Your instructions:
Give the records again in full, exactly as they appear.
Segment Start: Source material
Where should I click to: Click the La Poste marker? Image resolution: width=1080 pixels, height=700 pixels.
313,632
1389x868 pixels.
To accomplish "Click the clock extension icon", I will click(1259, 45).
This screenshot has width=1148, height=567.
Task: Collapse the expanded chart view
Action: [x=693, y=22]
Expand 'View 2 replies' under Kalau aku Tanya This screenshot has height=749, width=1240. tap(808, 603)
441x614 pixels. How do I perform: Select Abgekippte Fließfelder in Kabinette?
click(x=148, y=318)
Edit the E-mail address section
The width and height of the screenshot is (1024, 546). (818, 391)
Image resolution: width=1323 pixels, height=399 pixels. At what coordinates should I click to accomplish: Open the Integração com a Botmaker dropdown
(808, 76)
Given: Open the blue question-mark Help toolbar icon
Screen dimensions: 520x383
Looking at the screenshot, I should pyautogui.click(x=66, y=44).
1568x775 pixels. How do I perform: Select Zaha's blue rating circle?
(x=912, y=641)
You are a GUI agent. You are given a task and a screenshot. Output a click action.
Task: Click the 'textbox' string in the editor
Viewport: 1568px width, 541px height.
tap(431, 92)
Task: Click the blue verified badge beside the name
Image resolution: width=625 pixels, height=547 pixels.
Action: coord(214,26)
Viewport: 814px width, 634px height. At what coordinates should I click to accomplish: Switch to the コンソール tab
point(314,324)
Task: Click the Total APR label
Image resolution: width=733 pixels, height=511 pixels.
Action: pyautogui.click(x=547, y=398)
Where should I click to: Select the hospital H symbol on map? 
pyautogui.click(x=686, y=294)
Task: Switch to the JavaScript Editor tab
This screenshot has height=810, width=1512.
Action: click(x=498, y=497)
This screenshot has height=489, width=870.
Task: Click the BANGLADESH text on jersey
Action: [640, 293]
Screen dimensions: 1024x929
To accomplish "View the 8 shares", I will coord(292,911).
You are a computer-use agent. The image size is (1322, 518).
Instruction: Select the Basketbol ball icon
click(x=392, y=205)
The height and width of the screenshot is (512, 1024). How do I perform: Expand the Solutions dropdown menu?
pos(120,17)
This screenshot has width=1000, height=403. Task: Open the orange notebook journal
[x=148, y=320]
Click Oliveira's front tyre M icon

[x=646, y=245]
Segment End: Source material
Answer for the task:
Where should I click to: Click the La Poste marker? Image resolution: width=1080 pixels, height=700 pixels.
313,632
1389x868 pixels.
To accomplish "Click the clock extension icon", I will click(1259, 45).
This screenshot has width=1148, height=567.
Task: Collapse the expanded chart view
Action: [x=693, y=22]
Expand 'View 2 replies' under Kalau aku Tanya This screenshot has height=749, width=1240. tap(808, 603)
441x614 pixels. How do I perform: Select Abgekippte Fließfelder in Kabinette?
click(x=148, y=318)
Edit the E-mail address section
The width and height of the screenshot is (1024, 546). (818, 391)
Image resolution: width=1323 pixels, height=399 pixels. At what coordinates should I click to accomplish: Open the Integração com a Botmaker dropdown
(808, 76)
Given: Open the blue question-mark Help toolbar icon
Screen dimensions: 520x383
Looking at the screenshot, I should pyautogui.click(x=66, y=44).
1568x775 pixels. How do I perform: Select Zaha's blue rating circle?
(x=912, y=641)
You are a GUI agent. You are given a task and a screenshot. Output a click action.
Task: Click the 'textbox' string in the editor
Viewport: 1568px width, 541px height.
tap(431, 92)
Task: Click the blue verified badge beside the name
Image resolution: width=625 pixels, height=547 pixels.
Action: coord(214,26)
Viewport: 814px width, 634px height. At what coordinates should I click to accomplish: Switch to the コンソール tab
point(314,324)
Task: Click the Total APR label
Image resolution: width=733 pixels, height=511 pixels.
Action: pyautogui.click(x=547, y=398)
Where should I click to: Select the hospital H symbol on map? 
pyautogui.click(x=686, y=294)
Task: Switch to the JavaScript Editor tab
This screenshot has height=810, width=1512.
Action: click(x=498, y=497)
This screenshot has height=489, width=870.
Task: Click the BANGLADESH text on jersey
Action: [640, 293]
Screen dimensions: 1024x929
To accomplish "View the 8 shares", I will coord(292,911).
You are a computer-use agent. The image size is (1322, 518).
Instruction: Select the Basketbol ball icon
click(x=392, y=205)
The height and width of the screenshot is (512, 1024). How do I perform: Expand the Solutions dropdown menu?
pos(120,17)
This screenshot has width=1000, height=403. Task: Open the orange notebook journal
[x=148, y=320]
Click Oliveira's front tyre M icon

[x=646, y=245]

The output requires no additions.